Brenda S. A. Yeoh & Shirlena Huang
Yeoh, B. S. A. & Huang, S. (1). Negotiating Public Space: Strategies and Styles of Migrant Female Domestic Workers in Singapore. Urban Studies, 35(3), 583–602. http://dx.doi.org/10.1080/0042098984925
This paper investigates migrant domestic workers as a marginalised group in Singapore's urban landscape by examining the ways in which their social maps are structured and negotiated in relation to public space. It argues that the phenomenon of the 'divided city' evident in capitalist societies which reflects and reinforces the sexual division of labour in general is even more salient in the lived experiences of migrant female domestic workers who must contend not simply with the spatial expressions of patriarchy, but also with racialisation and other means of segregation. However, it is clear that these women are not entirely passive recipients of dominant practices and ideas, but are capable of different styles and strategies in the use, colonisation and even contestation of public domains.
The proscription of domestic workers from public space includes gender, nationality, and perceptions of the nature of their work - labor without clear skills, in private, and unprotected by the Employment Act. The survey indicated most maids were allowed very few or no days off which vary with nationality. Days off are usually restricted, controlled and/or surveilled by the employer to, for example, prevent the maid from engaging in illegitimate activities, falling susceptible to immoral situations, or exchanging notes about employers with other maids. On Sundays, domestic workers with days off join their compatriots and effectively recolonize the main shopping center. Through this habitual act, the authors argue that domestic workers construct ‘counterspaces’ using Jackson’s notion of ‘style’ as a form of cultural insubordination in defiance of authority. Despite attempts to rid them, workers colonize the center in a muted form of resistance counter to their compliance while at work.

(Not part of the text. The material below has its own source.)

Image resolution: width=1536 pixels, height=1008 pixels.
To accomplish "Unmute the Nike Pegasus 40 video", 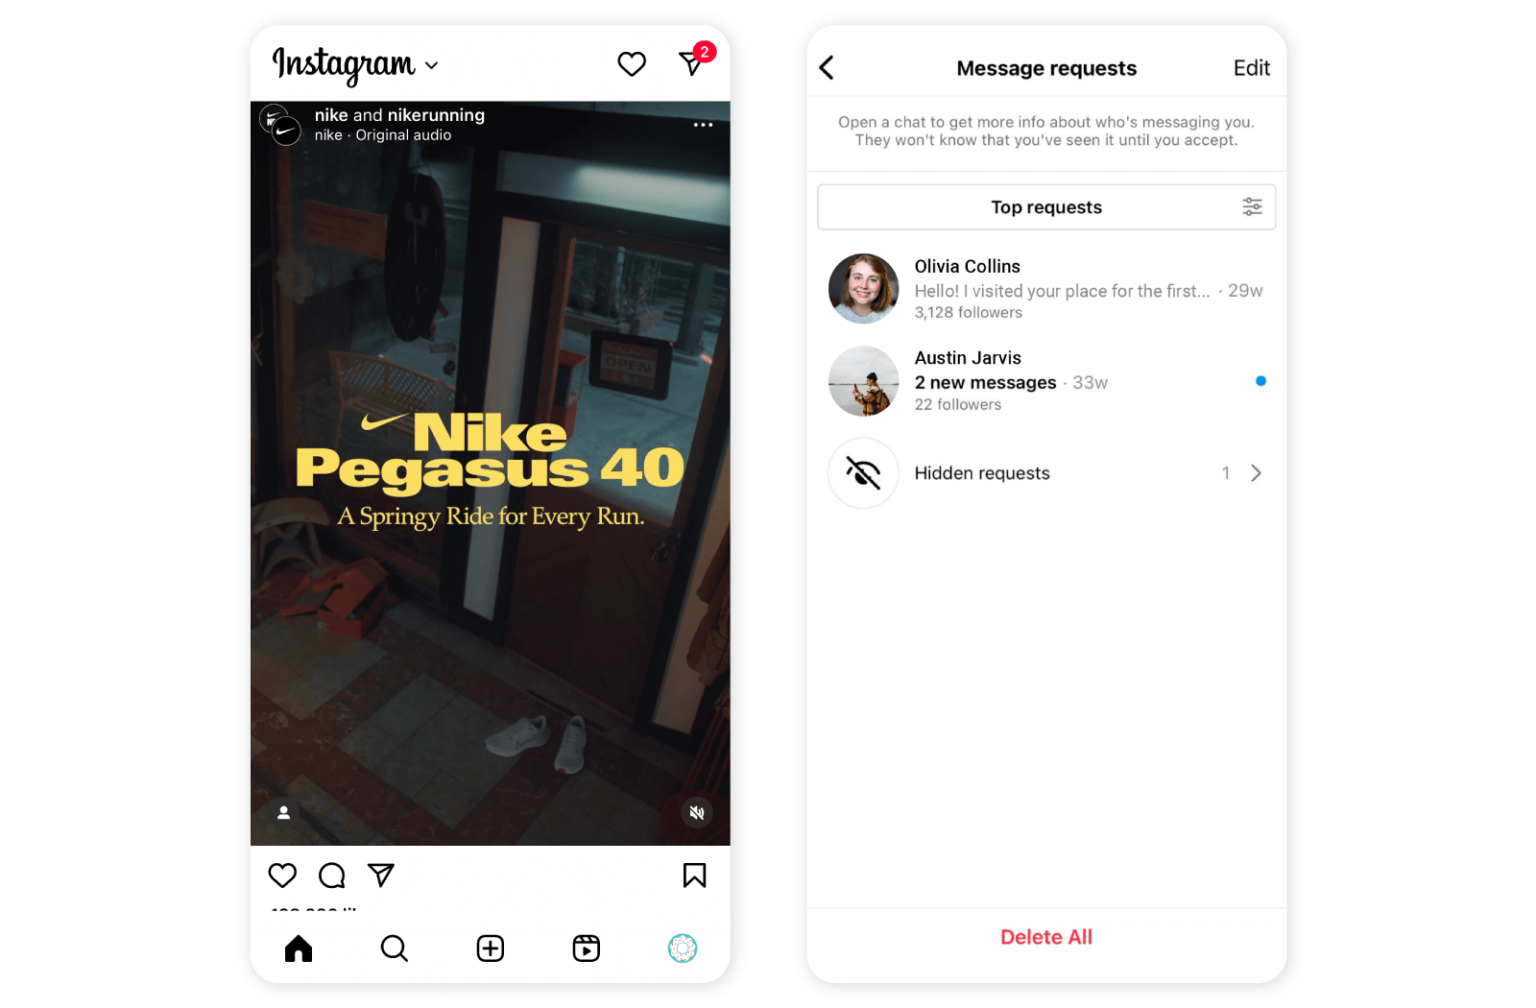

Description of method used in the article
The authors conducted fieldwork over a six-month period inclusive of mixed methods. A questionnaire survey was administered to 162 maid-employer pairs using a snowball sampling strategy. Interview participants were also gained through a snowball technique which resulted in interviews with 30 domestic workers and 15 employers; 13 of these were matched maid-employer pairs. Furthermore, participant observation (both distant and participatory) was conducted at the sites where domestic workers reported spending their days-off. Lastly, newspaper reports, since 1980, on Singapore’s domestic workers and six employment contracts were reviewed.